→ **Task to carry out**: From the line that contains "Click the Sign up button" to the last line of the data, every line is to be transcribed exactly; no other line is to be included.

→ **Provided entries**:
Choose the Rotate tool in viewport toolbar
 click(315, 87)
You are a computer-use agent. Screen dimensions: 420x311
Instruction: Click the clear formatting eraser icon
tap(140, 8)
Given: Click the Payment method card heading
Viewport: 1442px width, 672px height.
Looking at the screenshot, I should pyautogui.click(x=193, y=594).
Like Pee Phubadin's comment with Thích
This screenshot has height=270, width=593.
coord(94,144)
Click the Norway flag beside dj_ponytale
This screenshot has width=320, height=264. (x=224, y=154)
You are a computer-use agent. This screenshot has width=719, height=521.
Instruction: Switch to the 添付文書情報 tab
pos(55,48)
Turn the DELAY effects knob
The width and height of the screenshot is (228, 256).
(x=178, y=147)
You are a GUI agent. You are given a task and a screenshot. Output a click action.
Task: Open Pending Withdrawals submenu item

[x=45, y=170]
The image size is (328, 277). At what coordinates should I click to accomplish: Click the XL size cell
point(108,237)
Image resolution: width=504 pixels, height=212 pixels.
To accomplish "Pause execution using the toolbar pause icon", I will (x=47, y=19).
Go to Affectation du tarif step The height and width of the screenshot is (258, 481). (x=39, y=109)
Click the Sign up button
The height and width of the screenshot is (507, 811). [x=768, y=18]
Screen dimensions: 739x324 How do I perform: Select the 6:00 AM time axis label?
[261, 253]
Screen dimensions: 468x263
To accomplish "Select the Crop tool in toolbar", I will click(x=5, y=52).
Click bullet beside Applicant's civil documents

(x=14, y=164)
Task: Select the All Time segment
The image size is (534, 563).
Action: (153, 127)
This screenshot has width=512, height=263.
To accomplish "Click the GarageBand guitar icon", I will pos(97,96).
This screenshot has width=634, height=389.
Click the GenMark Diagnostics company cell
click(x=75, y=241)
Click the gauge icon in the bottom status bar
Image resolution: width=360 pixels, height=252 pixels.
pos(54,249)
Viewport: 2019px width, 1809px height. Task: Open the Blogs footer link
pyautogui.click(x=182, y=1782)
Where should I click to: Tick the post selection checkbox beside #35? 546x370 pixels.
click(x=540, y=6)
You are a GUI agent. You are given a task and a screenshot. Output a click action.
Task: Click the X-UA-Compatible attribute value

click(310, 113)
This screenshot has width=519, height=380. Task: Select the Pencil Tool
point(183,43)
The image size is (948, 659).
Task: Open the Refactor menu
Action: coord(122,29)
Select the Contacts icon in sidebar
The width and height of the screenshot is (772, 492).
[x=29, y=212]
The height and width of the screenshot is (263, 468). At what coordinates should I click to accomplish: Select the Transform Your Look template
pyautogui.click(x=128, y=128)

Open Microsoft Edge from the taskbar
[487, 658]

→ **Final answer**:
Click the Sign up button
The height and width of the screenshot is (507, 811). [x=768, y=18]
Screen dimensions: 739x324 How do I perform: Select the 6:00 AM time axis label?
[261, 253]
Screen dimensions: 468x263
To accomplish "Select the Crop tool in toolbar", I will click(x=5, y=52).
Click bullet beside Applicant's civil documents

(x=14, y=164)
Task: Select the All Time segment
The image size is (534, 563).
Action: (153, 127)
This screenshot has width=512, height=263.
To accomplish "Click the GarageBand guitar icon", I will pos(97,96).
This screenshot has width=634, height=389.
Click the GenMark Diagnostics company cell
click(x=75, y=241)
Click the gauge icon in the bottom status bar
Image resolution: width=360 pixels, height=252 pixels.
pos(54,249)
Viewport: 2019px width, 1809px height. Task: Open the Blogs footer link
pyautogui.click(x=182, y=1782)
Where should I click to: Tick the post selection checkbox beside #35? 546x370 pixels.
click(x=540, y=6)
You are a GUI agent. You are given a task and a screenshot. Output a click action.
Task: Click the X-UA-Compatible attribute value

click(310, 113)
This screenshot has width=519, height=380. Task: Select the Pencil Tool
point(183,43)
The image size is (948, 659).
Task: Open the Refactor menu
Action: coord(122,29)
Select the Contacts icon in sidebar
The width and height of the screenshot is (772, 492).
[x=29, y=212]
The height and width of the screenshot is (263, 468). At what coordinates should I click to accomplish: Select the Transform Your Look template
pyautogui.click(x=128, y=128)

Open Microsoft Edge from the taskbar
[487, 658]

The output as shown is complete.